The New Zealand accounting profession is one of the world leaders in the adoption of cloud accounting technology. They have been active in the space since 2008 and approximately (at the time of writing) over 45% of New Zealand small businesses use a cloud accounting product.
As a result of technology and market forces, the New Zealand Accounting profession has been negatively affected. In short, it’s going backwards.
All you have to do is take a look at the profit per partner analysis (diagram below) of the last 13 years. According to popular benchmarking report by CCH Businessfitness (The Good, the Bad and the Ugly report) in 2004 the actual median profit per partner was NZ$176,163. In 2016 the actual median profit per partner is NZ$200,608. Not only has the actual profit per partner declined in the past 10 years (from a high of NZ$229,646 in 2007) but when you apply ‘CPI plus a bit’ of just 5% to each year since 2004 then the 2016 comparison results are staggering.
The other numbers of Work in Progress, Receivables, write downs / Realization, Average Hourly Rate and Productivity / Utilization have gone up, down and sideways. At the end of the day it’s the profit per partner that matters.
Every expense in a firm is increasing. Salaries and overheads are increasing and you should be running a better firm each year so applying 5% per year profit growth is a very conservative growth target. Based on 5%, the median profit per partner in 2016 should be NZ$316,363. Alas, it was only NZ$200,608. That’s almost a NZ$120,000 difference per partner!
How can the average partner in New Zealand afford private school education, decent cars, reasonable holidays and still give back to the community? Most can’t.
And to make matters worse, isn’t the Accounting profession supposed to be ‘The Trusted Advisor’ – the ‘Primary Business Adviser?’ Most partners are making less than their clients yet they are advising them about business success! Hmmm.
So why is this happening? Based on my research there are 3 primary reasons:
- Cloud accounting technology is driving efficiencies in the firm and the profession has been forced to reduce prices.
- Savvy clients have more information than ever before and they are asking more ‘price’ and ‘value’ related questions.
- Nimble Accounting firms are promoting bundled and cheaper prices than ever before and thus ‘commoditizing’ compliance.

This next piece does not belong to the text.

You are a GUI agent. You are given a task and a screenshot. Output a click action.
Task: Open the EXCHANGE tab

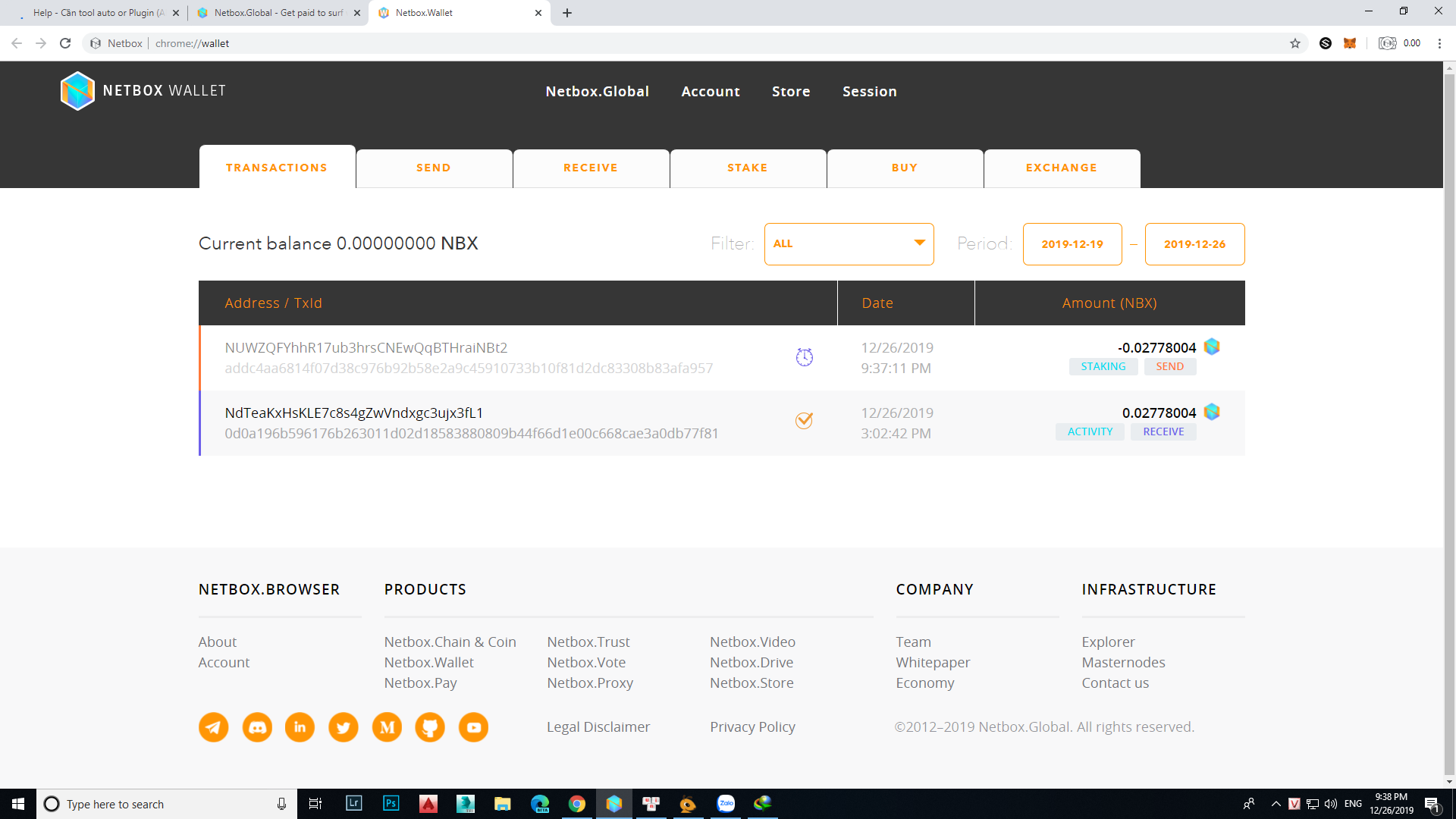[1061, 168]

But it goes deeper. The majority of the New Zealand Accounting profession did not do 3 things to combat the external forces:
- They did not ‘price up front’ all client work. As they became more efficient with cloud accounting (up to 50%) they did not increase their charge rates to make up for the efficiencies gained. If you’re pricing in arrears and getting 50% more efficient then charge rates need to double to keep the same price.
- They did not re-adjust their cost structure to combat the nimble players. They didn’t outsource, off shore or reduce their headcount fast enough.
- They did not add value with the capacity they created. They didn’t deliver additional services to clients or find new clients to fill the capacity gap.
The New Zealand profit per partner has gone backwards because of the slowness to adapt to external forces and the lack of management of cloud accounting. This will happen to you if you do not address the 3 points above.